Exercise goal →
Where the line containing "Image resolution: width=1200" appears below, begin there and reproduce each line exactly through the last one, omitting pictures.

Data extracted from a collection
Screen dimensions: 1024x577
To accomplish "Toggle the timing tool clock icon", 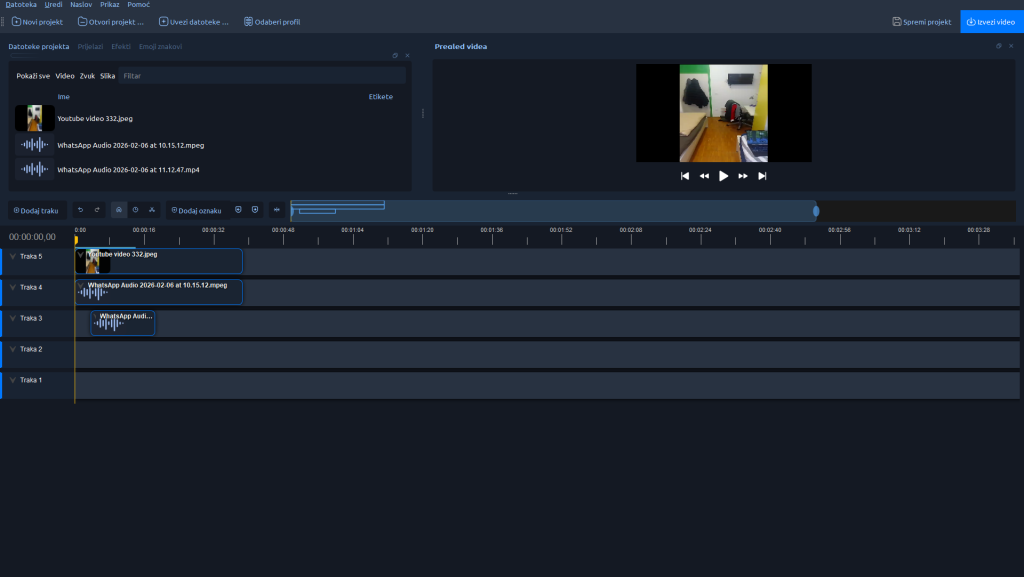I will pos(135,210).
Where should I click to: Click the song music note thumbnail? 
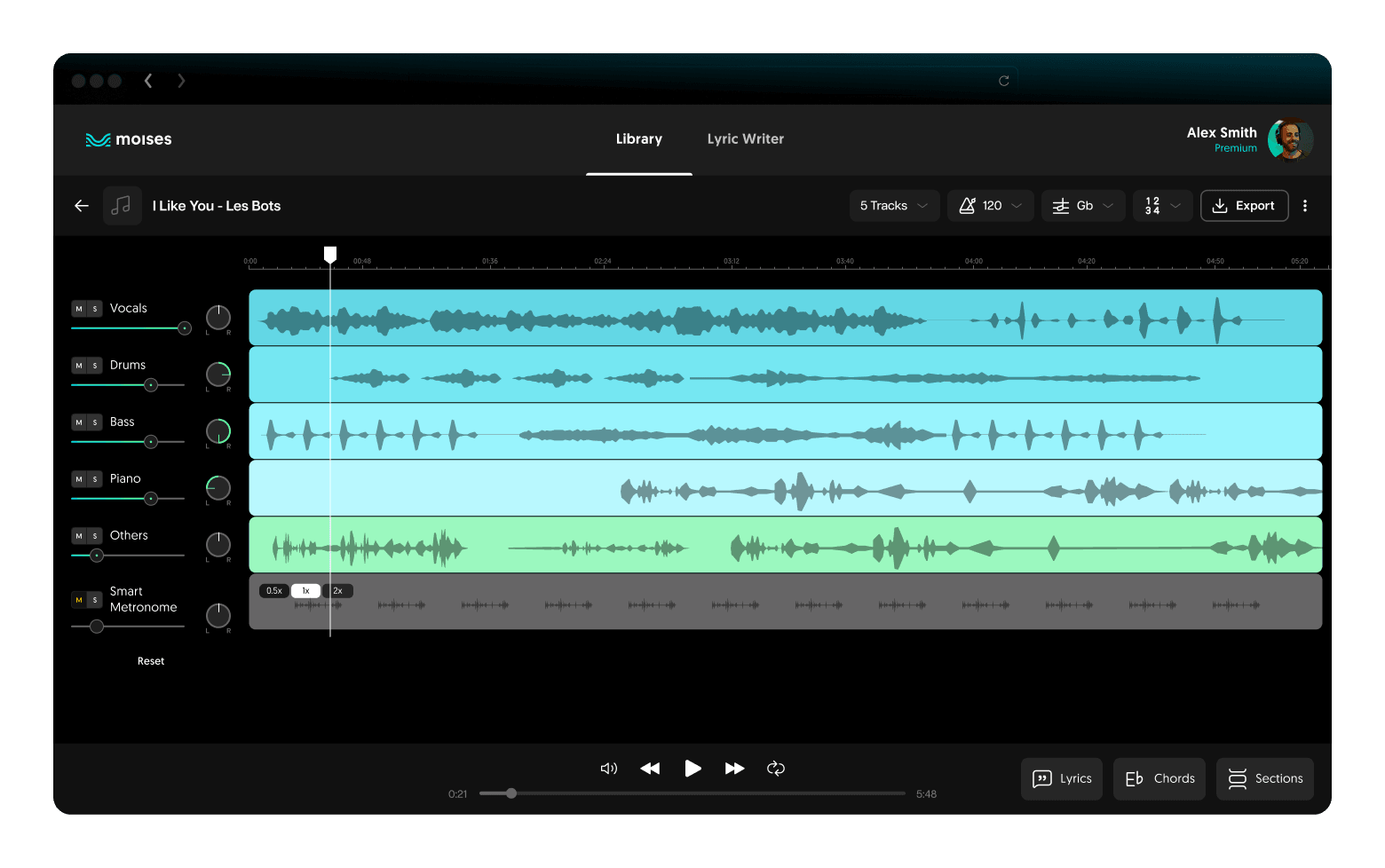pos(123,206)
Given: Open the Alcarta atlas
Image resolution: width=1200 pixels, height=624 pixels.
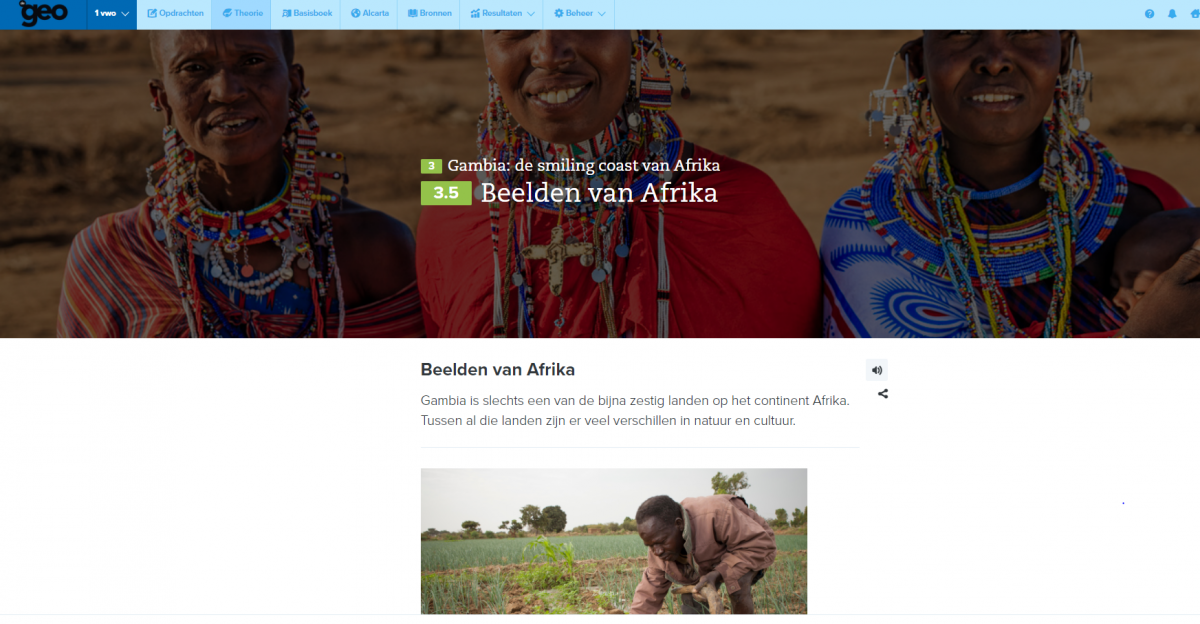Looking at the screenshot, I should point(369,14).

Written solution →
Image resolution: width=1200 pixels, height=624 pixels.
Looking at the screenshot, I should point(369,14).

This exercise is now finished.